━━ Available data ━━
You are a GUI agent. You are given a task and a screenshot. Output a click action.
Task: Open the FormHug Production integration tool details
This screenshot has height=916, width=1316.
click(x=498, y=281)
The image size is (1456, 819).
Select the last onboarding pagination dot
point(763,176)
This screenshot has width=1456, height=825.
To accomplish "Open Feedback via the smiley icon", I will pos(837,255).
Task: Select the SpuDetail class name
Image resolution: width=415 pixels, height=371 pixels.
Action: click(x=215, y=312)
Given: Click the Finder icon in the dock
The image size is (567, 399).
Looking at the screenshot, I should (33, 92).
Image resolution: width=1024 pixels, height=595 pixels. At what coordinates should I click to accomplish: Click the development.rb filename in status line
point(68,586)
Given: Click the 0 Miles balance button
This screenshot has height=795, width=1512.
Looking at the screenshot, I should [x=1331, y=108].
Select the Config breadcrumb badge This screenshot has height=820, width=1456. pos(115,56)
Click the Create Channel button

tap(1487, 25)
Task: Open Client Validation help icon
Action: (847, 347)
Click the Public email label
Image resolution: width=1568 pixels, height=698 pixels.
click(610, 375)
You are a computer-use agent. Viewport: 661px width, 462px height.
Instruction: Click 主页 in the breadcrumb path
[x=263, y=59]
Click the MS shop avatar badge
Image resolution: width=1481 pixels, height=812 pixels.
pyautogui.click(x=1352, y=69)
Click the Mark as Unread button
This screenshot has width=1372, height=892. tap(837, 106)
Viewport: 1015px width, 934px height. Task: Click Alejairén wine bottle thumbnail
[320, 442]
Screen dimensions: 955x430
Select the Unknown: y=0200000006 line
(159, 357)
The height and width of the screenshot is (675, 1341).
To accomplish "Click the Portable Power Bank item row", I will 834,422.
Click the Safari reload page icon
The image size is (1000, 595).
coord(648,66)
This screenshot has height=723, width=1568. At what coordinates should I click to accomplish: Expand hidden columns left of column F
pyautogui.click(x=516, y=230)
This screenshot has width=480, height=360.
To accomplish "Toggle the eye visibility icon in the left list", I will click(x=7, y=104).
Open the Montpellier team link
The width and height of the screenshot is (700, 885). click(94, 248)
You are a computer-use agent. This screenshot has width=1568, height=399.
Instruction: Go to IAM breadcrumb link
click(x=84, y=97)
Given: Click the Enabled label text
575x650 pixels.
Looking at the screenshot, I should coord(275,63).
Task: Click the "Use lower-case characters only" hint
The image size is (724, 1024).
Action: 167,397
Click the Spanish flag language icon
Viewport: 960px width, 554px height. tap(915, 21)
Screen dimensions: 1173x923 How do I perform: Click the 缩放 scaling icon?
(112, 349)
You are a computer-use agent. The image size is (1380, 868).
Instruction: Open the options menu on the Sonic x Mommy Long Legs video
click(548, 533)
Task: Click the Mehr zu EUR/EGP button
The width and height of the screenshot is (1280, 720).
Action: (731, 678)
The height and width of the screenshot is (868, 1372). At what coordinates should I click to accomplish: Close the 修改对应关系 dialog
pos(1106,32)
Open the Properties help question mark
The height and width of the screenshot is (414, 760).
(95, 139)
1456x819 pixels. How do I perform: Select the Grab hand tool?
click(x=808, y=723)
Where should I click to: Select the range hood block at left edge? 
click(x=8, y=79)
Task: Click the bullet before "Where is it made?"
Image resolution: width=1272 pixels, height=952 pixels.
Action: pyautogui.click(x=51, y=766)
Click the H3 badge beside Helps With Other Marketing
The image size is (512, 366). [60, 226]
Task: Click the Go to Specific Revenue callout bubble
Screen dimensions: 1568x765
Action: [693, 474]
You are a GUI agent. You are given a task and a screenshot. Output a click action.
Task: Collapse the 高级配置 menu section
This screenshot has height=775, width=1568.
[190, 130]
━━━
What is asked:
Retype every line of the listing above without any changes.

Answer:
You are a GUI agent. You are given a task and a screenshot. Output a click action.
Task: Open the FormHug Production integration tool details
This screenshot has height=916, width=1316.
click(x=498, y=281)
The image size is (1456, 819).
Select the last onboarding pagination dot
point(763,176)
This screenshot has width=1456, height=825.
To accomplish "Open Feedback via the smiley icon", I will pos(837,255).
Task: Select the SpuDetail class name
Image resolution: width=415 pixels, height=371 pixels.
Action: click(x=215, y=312)
Given: Click the Finder icon in the dock
The image size is (567, 399).
Looking at the screenshot, I should (33, 92).
Image resolution: width=1024 pixels, height=595 pixels. At what coordinates should I click to accomplish: Click the development.rb filename in status line
point(68,586)
Given: Click the 0 Miles balance button
This screenshot has height=795, width=1512.
Looking at the screenshot, I should [x=1331, y=108].
Select the Config breadcrumb badge This screenshot has height=820, width=1456. pos(115,56)
Click the Create Channel button

tap(1487, 25)
Task: Open Client Validation help icon
Action: (847, 347)
Click the Public email label
Image resolution: width=1568 pixels, height=698 pixels.
click(610, 375)
You are a computer-use agent. Viewport: 661px width, 462px height.
Instruction: Click 主页 in the breadcrumb path
[x=263, y=59]
Click the MS shop avatar badge
Image resolution: width=1481 pixels, height=812 pixels.
pyautogui.click(x=1352, y=69)
Click the Mark as Unread button
This screenshot has width=1372, height=892. tap(837, 106)
Viewport: 1015px width, 934px height. Task: Click Alejairén wine bottle thumbnail
[320, 442]
Screen dimensions: 955x430
Select the Unknown: y=0200000006 line
(159, 357)
The height and width of the screenshot is (675, 1341).
To accomplish "Click the Portable Power Bank item row", I will 834,422.
Click the Safari reload page icon
The image size is (1000, 595).
coord(648,66)
This screenshot has height=723, width=1568. At what coordinates should I click to accomplish: Expand hidden columns left of column F
pyautogui.click(x=516, y=230)
This screenshot has width=480, height=360.
To accomplish "Toggle the eye visibility icon in the left list", I will click(x=7, y=104).
Open the Montpellier team link
The width and height of the screenshot is (700, 885). click(94, 248)
You are a computer-use agent. This screenshot has width=1568, height=399.
Instruction: Go to IAM breadcrumb link
click(x=84, y=97)
Given: Click the Enabled label text
575x650 pixels.
Looking at the screenshot, I should coord(275,63).
Task: Click the "Use lower-case characters only" hint
The image size is (724, 1024).
Action: 167,397
Click the Spanish flag language icon
Viewport: 960px width, 554px height. tap(915, 21)
Screen dimensions: 1173x923 How do I perform: Click the 缩放 scaling icon?
(112, 349)
You are a computer-use agent. The image size is (1380, 868).
Instruction: Open the options menu on the Sonic x Mommy Long Legs video
click(548, 533)
Task: Click the Mehr zu EUR/EGP button
The width and height of the screenshot is (1280, 720).
Action: (731, 678)
The height and width of the screenshot is (868, 1372). At what coordinates should I click to accomplish: Close the 修改对应关系 dialog
pos(1106,32)
Open the Properties help question mark
The height and width of the screenshot is (414, 760).
(95, 139)
1456x819 pixels. How do I perform: Select the Grab hand tool?
click(x=808, y=723)
Where should I click to: Select the range hood block at left edge? 
click(x=8, y=79)
Task: Click the bullet before "Where is it made?"
Image resolution: width=1272 pixels, height=952 pixels.
Action: pyautogui.click(x=51, y=766)
Click the H3 badge beside Helps With Other Marketing
The image size is (512, 366). [60, 226]
Task: Click the Go to Specific Revenue callout bubble
Screen dimensions: 1568x765
Action: [693, 474]
You are a GUI agent. You are given a task and a screenshot. Output a click action.
Task: Collapse the 高级配置 menu section
This screenshot has height=775, width=1568.
[190, 130]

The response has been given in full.